> **EXERCISE BRIEF**
Can you reproduce word for word the stretch of the article on universities and the crisis from "While the COVID-19" through "environmentally sustainable paradigm."?

> **DOCUMENT SEGMENT**
== Segment start ==
Crisis May Bring forward Positive Changes for Universities

Crisis May Bring forward Positive Changes for Universities

Let’s cast our minds forward to 2040. Our university, called University of the Future after the COVID-19 episode in 2020, is now regarded as a highly disruptive campus that sets global standards when it comes to research, education, innovation and commitment to its region. It has definitively become a national asset for our country and a key player in Europe by contributing to keep the EU Green Deal roadmap on course despite the historical global crisis that occurred in 2029. One century after the 1929 great crash, the world had indeed faced deep recessions triggered by several pandemics forcing universities to operate in a drastically different environment.

While the COVID-19 pandemic put the spotlight on antiquated aspects of higher education including economical models and lack of flexibility, the moment passed, and this first warning did not necessarily induce necessary changes in all universities. Many of them had struggled to maintain their position as ‘champions’, engaging in a never ending ‘wannabe’ rat race for university rankings, while others had chosen to step back and remain comprehensive regional or vocational institutions.

Our university did neither. It preferred to position itself as a disruptor, and to engage a complex process of transformation and transition towards being an experimental campus, continuously testing solutions for a new socially inclusive and environmentally sustainable paradigm.

Back at the beginning of the 2020s, in a society that had become almost entirely dependent on data, the highly competitive educational sector was coming under increasingly intense scrutiny, not only by new business actors such as firms providing data-driven insights and free-access online educational content, but also more broadly by the general climate of defiance towards knowledge and expertise spread by the social and mass media.
== Segment end ==
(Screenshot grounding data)
== Segment start ==
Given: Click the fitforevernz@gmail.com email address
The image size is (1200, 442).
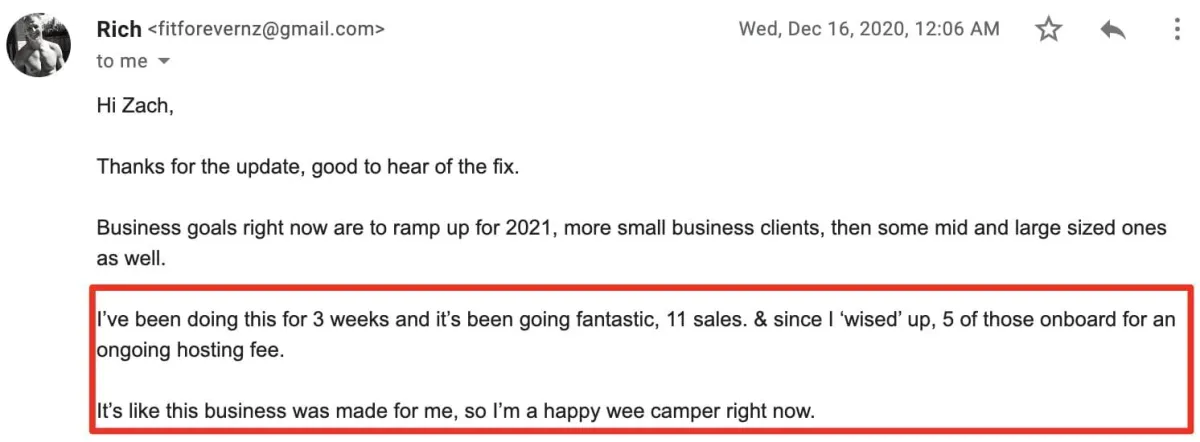Looking at the screenshot, I should point(265,30).
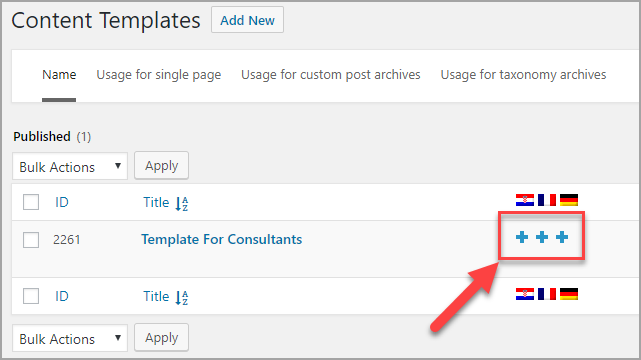Click German flag in header row
The image size is (641, 360).
(x=569, y=200)
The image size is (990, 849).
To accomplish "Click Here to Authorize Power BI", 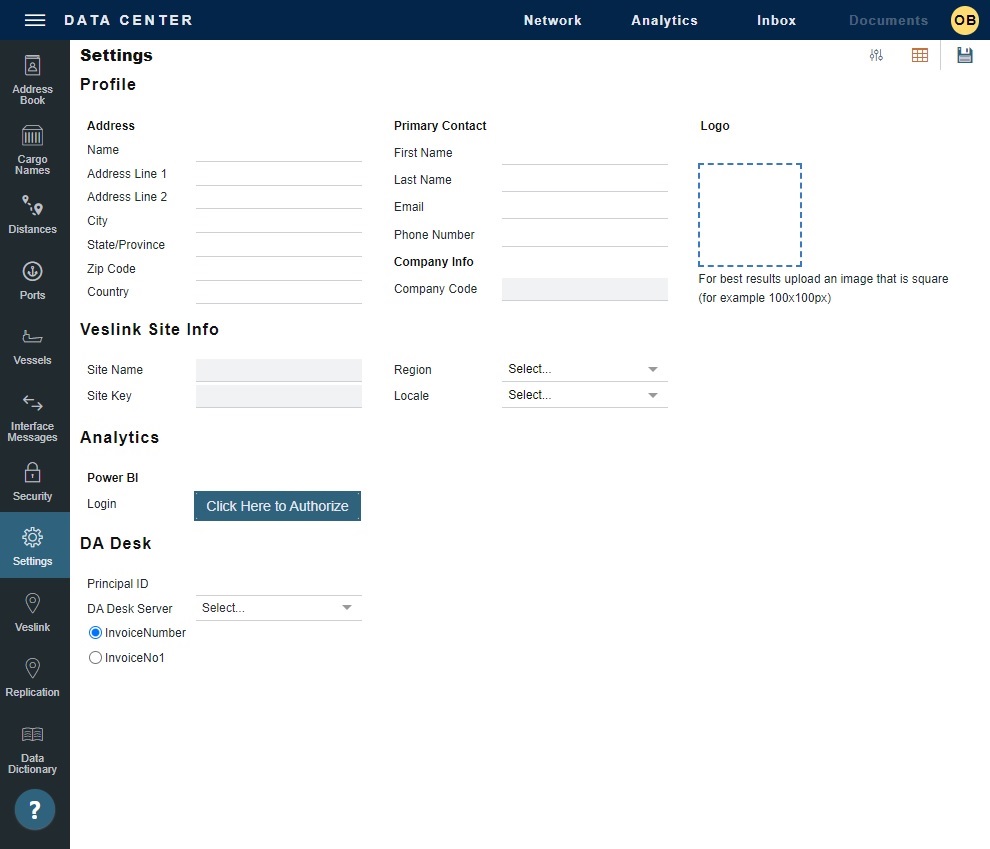I will pos(277,506).
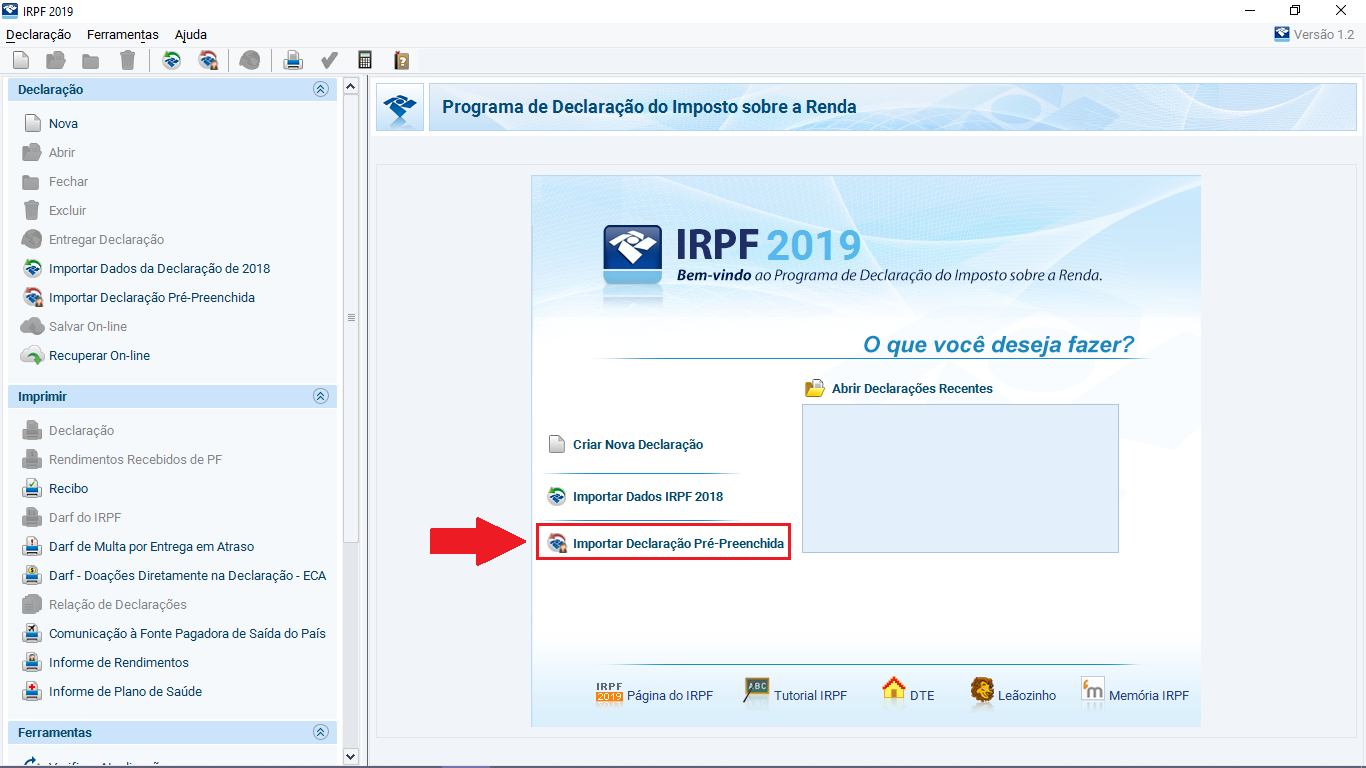Click the DTE house icon
This screenshot has width=1366, height=768.
click(x=893, y=690)
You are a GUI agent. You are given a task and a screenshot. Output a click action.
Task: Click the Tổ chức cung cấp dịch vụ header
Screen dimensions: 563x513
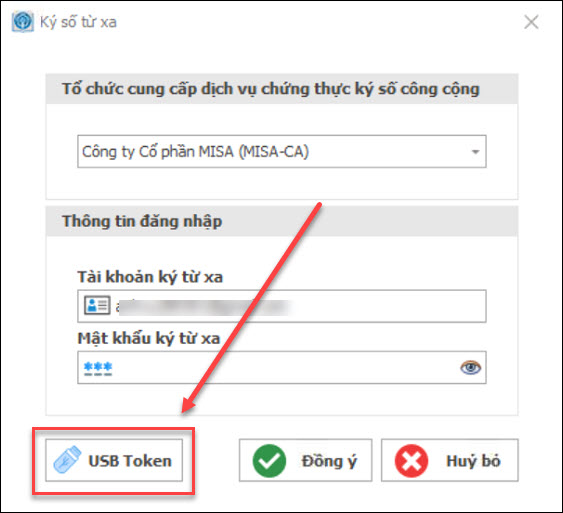[271, 89]

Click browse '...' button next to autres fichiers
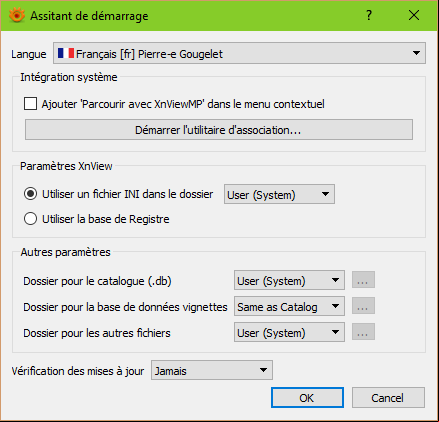tap(363, 332)
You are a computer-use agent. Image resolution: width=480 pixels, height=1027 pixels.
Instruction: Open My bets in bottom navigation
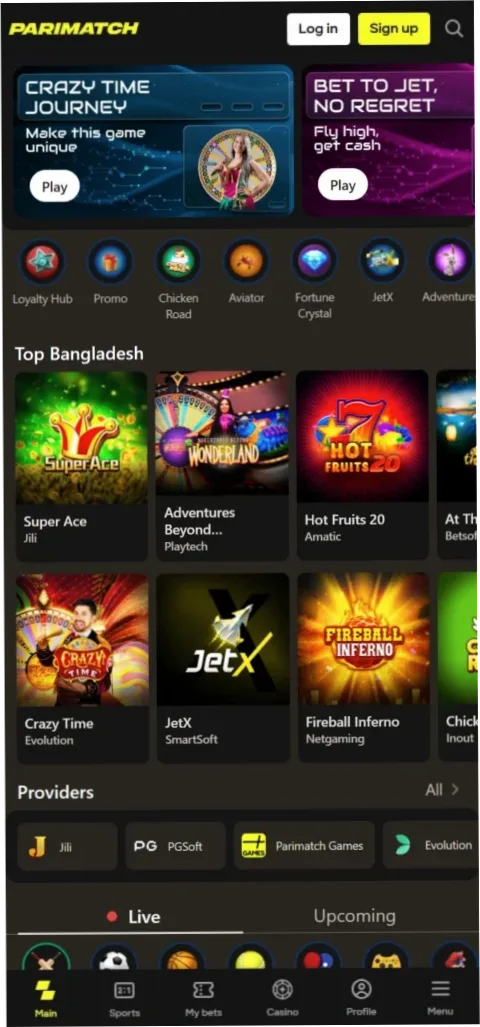[x=203, y=998]
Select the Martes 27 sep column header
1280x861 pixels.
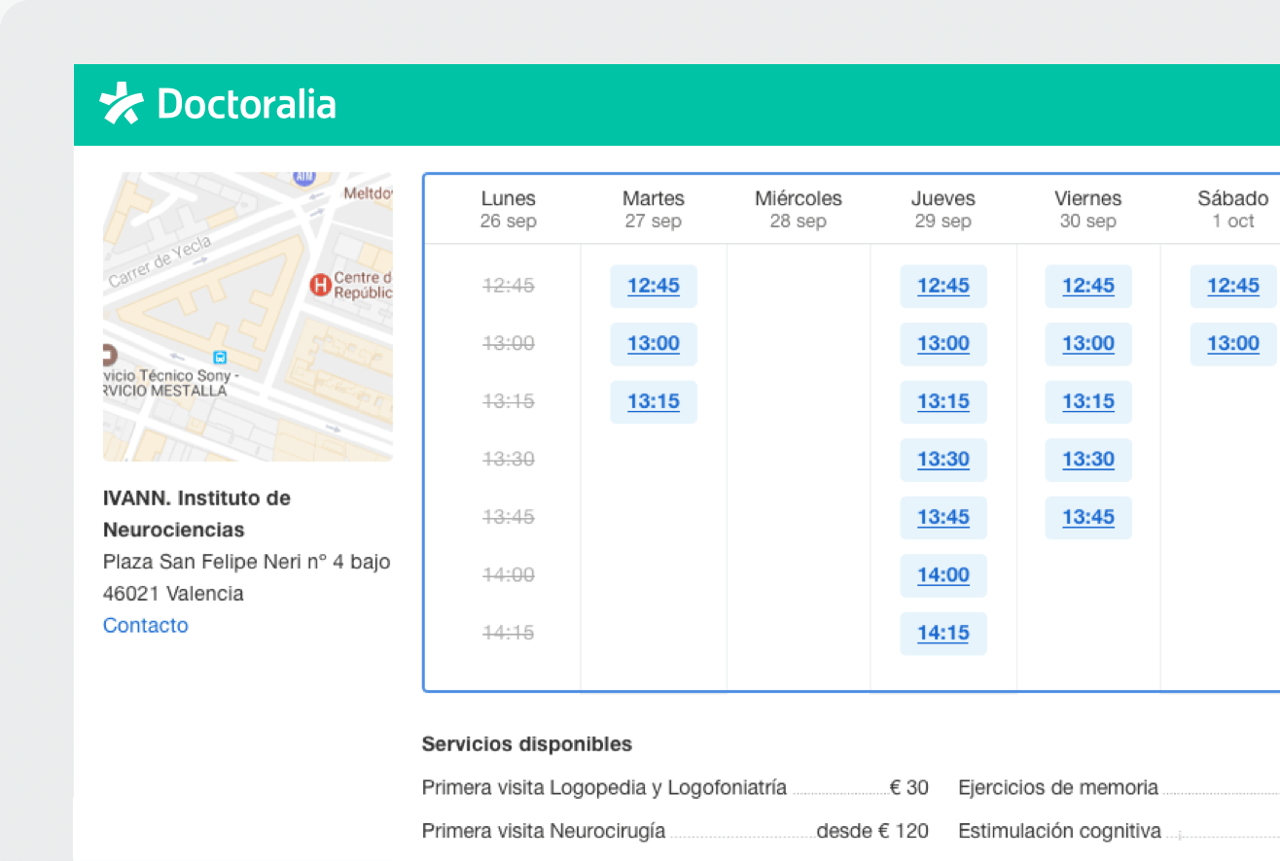(652, 208)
== Segment end ==
> **TASK OUTPUT**
While the COVID-19 pandemic put the spotlight on antiquated aspects of higher education including economical models and lack of flexibility, the moment passed, and this first warning did not necessarily induce necessary changes in all universities. Many of them had struggled to maintain their position as ‘champions’, engaging in a never ending ‘wannabe’ rat race for university rankings, while others had chosen to step back and remain comprehensive regional or vocational institutions.

Our university did neither. It preferred to position itself as a disruptor, and to engage a complex process of transformation and transition towards being an experimental campus, continuously testing solutions for a new socially inclusive and environmentally sustainable paradigm.